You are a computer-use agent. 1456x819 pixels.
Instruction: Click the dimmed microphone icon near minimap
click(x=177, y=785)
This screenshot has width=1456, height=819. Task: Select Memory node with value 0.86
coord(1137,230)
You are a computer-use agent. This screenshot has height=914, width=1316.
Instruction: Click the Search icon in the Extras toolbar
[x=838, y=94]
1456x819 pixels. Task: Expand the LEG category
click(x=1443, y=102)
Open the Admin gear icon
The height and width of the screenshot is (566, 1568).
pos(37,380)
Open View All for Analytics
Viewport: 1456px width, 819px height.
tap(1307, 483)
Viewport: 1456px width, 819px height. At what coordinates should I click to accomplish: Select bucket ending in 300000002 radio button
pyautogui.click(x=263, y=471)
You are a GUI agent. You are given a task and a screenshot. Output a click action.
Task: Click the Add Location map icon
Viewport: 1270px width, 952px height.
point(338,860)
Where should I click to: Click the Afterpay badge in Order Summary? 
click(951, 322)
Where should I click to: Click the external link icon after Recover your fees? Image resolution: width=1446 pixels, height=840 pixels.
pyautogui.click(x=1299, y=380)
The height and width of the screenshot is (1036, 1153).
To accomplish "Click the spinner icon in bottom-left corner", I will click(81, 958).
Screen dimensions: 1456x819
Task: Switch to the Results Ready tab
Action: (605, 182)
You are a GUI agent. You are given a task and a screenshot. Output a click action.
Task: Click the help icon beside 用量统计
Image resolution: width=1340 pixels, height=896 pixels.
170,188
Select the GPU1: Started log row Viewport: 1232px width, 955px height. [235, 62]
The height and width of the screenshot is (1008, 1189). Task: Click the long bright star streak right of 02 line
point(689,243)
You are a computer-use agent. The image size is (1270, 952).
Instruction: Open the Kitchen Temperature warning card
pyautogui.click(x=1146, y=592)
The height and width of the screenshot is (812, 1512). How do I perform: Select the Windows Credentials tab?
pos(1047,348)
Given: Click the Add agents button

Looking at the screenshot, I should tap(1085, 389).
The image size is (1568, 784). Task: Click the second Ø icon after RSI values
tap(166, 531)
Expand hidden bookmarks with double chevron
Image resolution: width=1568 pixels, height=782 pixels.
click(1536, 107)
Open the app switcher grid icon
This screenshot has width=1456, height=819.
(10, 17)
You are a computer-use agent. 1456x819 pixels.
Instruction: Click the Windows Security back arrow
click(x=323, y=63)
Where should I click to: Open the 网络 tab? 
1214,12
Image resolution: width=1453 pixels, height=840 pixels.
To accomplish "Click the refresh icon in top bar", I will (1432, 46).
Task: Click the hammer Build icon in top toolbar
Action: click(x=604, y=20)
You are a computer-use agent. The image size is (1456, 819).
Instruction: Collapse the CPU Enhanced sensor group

#### How to complete this task:
Where the word "computer" is present in a line of the listing, copy that line.

#### Response to the exercise:
You are a computer-use agent. 1456x819 pixels.
You are a computer-use agent. This screenshot has height=914, width=1316.
You are a computer-use agent. The image size is (1270, 952).
You are a computer-use agent. 1456x819 pixels.
You are a computer-use agent. The image size is (1456, 819).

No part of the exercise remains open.